The trulli has been well thought out and owner Angelo is keen to ensure you have a great time. On a mezzanine, there’s a very inviting double bed under the domed roof. Lighting is good, and the stairs are pretty solid, which is reassuring as the bathroom is downstairs. That bathroom is chic – I especially loved the tiles and having a shower with some oomph to it. I also need to mention the comfortable sofa (so comfortable I fell asleep on it one evening) and that there’s a single room on the ground floor if you need a second bedroom or you’ve had so much vino you don’t trust yourself on the stairs.
If you plan to cook, there’s also a small but well-equipped kitchen with a dining table. When it comes to eating out, Angelo provides many recommendations and there are several excellent restaurants within staggering distance. Call ahead if you want to try La Cantina as it’s tiny and usually booked out. I had better luck geting into Trullo d’Oro and the food there was delicious. Make sure you try burata, a type of mozzarella that is moist and creamy. Breakfast comes in a box from a nearby cafe, with plenty of choice. You simply pick what you’d like off a menu, send it to Angelo via text message or What’s App and tell him what time you’d like it delivered. You can, if you prefer, eat at the same cafe, a ten minute stroll away.

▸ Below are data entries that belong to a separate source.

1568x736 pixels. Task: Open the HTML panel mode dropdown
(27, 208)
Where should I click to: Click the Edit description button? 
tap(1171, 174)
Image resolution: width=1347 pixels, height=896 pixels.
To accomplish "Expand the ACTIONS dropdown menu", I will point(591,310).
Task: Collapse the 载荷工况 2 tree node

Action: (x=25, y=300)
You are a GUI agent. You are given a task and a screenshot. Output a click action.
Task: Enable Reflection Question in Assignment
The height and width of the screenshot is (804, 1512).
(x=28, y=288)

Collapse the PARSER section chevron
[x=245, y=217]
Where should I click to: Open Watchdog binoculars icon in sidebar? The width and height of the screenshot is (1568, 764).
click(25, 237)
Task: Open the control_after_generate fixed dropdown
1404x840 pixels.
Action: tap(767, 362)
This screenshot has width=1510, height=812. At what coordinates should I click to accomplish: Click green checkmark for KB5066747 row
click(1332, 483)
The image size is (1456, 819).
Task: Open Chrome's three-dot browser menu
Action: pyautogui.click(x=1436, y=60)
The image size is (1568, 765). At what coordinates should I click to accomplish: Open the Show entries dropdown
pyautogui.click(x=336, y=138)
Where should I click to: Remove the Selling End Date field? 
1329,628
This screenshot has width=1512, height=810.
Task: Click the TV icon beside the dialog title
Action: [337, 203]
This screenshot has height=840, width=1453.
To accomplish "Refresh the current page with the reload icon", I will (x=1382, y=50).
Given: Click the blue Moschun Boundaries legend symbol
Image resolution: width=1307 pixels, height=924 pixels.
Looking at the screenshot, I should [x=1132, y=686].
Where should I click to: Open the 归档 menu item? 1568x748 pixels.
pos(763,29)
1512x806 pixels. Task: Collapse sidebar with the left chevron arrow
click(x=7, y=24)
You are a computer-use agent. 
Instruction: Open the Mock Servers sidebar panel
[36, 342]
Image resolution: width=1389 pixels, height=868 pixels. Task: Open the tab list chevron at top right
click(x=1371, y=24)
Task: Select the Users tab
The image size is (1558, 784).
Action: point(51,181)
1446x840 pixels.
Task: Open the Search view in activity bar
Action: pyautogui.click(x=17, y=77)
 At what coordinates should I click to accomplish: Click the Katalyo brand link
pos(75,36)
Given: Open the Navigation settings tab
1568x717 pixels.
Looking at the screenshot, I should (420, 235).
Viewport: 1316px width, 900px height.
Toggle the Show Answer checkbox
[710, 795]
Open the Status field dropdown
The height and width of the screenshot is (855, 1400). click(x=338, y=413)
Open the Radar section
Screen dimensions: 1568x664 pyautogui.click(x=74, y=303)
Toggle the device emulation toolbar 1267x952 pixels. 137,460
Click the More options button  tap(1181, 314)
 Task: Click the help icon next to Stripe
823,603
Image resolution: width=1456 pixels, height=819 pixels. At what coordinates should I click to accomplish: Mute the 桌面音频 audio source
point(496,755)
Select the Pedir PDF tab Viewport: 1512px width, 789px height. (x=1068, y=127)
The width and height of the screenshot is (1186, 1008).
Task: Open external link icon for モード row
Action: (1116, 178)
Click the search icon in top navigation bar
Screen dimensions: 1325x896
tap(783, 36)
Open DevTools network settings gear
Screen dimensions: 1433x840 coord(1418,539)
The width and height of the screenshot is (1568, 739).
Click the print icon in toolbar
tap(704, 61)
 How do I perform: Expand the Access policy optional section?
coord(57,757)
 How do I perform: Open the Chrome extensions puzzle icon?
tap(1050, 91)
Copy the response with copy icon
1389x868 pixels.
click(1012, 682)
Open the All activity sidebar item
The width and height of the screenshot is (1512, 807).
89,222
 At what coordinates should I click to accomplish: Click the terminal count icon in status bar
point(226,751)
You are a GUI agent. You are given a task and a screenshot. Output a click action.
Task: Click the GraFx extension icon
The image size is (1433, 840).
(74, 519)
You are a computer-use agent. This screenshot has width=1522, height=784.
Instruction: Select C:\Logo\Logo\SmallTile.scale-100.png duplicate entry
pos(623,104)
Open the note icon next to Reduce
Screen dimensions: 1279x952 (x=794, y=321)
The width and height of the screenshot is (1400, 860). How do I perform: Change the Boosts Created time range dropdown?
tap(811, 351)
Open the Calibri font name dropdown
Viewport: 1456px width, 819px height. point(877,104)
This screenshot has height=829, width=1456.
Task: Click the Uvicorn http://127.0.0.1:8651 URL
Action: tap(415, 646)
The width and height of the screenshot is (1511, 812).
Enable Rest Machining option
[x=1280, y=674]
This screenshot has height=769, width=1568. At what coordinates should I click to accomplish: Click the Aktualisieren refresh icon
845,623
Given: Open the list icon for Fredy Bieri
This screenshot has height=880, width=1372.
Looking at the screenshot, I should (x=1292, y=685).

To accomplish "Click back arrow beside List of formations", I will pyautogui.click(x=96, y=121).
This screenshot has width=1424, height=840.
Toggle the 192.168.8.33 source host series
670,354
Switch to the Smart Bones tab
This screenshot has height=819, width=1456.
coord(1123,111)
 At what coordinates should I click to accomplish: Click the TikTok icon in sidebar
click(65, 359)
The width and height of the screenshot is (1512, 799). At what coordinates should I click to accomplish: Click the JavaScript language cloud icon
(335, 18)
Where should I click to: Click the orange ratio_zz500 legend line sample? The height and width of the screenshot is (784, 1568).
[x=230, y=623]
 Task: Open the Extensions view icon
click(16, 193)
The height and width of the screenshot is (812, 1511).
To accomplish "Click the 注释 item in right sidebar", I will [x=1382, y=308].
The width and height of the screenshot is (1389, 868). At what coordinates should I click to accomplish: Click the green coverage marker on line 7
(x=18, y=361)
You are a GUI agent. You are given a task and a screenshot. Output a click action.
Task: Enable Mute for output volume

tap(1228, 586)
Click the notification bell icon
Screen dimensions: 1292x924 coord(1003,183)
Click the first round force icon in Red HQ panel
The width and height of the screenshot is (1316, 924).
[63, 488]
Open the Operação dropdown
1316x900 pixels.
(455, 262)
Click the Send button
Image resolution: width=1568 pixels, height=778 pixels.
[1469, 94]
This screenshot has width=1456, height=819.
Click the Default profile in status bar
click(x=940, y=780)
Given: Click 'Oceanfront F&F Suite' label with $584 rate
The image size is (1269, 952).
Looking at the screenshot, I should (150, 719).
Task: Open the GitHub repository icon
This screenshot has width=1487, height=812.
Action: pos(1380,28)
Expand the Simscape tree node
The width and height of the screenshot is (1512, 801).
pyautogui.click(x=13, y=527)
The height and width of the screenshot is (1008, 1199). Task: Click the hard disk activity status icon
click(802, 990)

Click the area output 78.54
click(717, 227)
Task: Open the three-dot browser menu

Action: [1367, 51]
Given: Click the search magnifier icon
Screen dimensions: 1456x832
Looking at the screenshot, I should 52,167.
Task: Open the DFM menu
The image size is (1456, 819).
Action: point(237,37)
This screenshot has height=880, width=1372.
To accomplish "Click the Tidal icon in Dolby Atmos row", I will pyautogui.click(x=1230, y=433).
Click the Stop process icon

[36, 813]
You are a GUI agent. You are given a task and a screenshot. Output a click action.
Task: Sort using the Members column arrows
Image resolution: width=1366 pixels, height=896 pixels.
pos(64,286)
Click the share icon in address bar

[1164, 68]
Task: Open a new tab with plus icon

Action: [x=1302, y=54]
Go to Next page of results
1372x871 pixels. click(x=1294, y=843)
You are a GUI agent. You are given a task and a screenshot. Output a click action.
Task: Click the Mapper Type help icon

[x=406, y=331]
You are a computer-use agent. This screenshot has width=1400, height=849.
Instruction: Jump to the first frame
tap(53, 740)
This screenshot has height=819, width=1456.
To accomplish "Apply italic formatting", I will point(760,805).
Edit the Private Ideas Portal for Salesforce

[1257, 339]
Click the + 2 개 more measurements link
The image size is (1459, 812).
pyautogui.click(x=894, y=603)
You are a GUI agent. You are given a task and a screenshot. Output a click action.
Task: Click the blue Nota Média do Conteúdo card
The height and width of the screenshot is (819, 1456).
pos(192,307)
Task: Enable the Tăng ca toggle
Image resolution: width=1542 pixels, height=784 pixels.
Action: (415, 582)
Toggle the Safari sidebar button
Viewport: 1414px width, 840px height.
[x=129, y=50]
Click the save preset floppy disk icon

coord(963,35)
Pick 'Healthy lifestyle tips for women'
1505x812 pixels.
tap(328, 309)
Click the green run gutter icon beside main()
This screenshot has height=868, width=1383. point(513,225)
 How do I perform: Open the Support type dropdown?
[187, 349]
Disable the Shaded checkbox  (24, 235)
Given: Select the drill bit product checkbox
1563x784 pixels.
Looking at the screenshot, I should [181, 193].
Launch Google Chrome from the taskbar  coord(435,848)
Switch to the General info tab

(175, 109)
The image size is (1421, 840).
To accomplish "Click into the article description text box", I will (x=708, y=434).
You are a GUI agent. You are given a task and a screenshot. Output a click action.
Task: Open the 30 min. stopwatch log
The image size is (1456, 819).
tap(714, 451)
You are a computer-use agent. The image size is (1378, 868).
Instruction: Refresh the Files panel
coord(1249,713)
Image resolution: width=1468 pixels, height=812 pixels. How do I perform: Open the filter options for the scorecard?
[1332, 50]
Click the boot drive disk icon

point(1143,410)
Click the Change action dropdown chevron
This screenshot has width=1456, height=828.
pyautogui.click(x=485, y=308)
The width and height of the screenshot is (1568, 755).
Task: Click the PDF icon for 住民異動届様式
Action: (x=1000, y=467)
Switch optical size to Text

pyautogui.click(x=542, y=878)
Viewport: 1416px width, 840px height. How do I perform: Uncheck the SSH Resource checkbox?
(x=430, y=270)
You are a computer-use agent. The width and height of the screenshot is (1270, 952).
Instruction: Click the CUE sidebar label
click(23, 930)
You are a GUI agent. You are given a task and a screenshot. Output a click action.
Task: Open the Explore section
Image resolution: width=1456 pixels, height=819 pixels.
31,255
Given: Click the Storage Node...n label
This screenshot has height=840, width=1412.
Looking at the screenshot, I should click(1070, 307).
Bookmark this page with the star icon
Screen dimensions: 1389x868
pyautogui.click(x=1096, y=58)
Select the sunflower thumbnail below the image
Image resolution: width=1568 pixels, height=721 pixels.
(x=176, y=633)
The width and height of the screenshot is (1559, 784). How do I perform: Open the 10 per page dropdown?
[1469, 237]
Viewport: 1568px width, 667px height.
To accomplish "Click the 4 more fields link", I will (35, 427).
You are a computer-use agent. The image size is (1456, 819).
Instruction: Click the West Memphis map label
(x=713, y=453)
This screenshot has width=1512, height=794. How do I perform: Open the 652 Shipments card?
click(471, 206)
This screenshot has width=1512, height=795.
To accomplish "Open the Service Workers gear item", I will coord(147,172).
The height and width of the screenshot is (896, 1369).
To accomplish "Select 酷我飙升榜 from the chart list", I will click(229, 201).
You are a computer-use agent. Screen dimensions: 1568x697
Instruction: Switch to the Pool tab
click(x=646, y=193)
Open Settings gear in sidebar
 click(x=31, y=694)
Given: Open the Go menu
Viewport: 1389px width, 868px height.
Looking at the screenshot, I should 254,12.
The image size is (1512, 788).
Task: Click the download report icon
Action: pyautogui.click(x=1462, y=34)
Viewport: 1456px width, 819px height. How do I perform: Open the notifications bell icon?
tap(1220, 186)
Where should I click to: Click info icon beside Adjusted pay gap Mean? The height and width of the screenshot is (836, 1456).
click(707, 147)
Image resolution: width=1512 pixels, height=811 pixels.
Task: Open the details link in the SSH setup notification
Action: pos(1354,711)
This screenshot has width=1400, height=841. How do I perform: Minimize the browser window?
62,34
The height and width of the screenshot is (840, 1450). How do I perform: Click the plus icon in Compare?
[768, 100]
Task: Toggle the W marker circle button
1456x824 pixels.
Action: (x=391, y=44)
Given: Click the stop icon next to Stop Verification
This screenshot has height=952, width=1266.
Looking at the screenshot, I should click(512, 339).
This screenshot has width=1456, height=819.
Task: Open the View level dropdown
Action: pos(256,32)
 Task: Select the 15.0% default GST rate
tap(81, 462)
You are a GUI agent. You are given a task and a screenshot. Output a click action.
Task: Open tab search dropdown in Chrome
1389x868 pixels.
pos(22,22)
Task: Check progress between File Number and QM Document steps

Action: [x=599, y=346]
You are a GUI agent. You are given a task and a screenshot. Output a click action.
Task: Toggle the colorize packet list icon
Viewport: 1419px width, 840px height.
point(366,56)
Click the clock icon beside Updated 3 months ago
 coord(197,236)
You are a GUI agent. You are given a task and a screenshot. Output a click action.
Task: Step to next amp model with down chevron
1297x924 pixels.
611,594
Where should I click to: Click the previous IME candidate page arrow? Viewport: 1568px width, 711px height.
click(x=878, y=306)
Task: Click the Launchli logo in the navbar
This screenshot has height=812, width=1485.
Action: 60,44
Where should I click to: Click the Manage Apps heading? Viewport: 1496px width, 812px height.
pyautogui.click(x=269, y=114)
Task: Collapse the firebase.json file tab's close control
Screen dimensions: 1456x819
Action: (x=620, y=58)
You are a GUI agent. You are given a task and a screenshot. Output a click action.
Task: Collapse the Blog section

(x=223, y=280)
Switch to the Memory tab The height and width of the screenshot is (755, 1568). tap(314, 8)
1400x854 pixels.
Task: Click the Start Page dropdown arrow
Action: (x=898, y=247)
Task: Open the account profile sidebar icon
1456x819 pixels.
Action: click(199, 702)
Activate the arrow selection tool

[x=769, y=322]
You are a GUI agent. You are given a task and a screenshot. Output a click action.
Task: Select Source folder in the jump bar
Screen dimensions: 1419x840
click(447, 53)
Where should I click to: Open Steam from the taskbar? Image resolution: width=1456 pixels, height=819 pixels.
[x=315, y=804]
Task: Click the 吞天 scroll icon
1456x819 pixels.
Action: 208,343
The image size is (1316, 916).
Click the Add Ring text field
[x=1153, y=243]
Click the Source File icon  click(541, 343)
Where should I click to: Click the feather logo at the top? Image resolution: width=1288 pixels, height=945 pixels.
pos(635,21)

Out back there is a courtyard garden. During my stay the weather was rarely sunny, but if it hadn’t been wet I’d have loved sitting out there. Angelo supplies bikes too and there’s even an outdoor shower. Pots of flowers add colour to the whitewashed trulli and fairylights create a magical feel. I’m probably gushing, but it was just delightful. Trulli delightful, in fact. Sorry, couldn’t resist.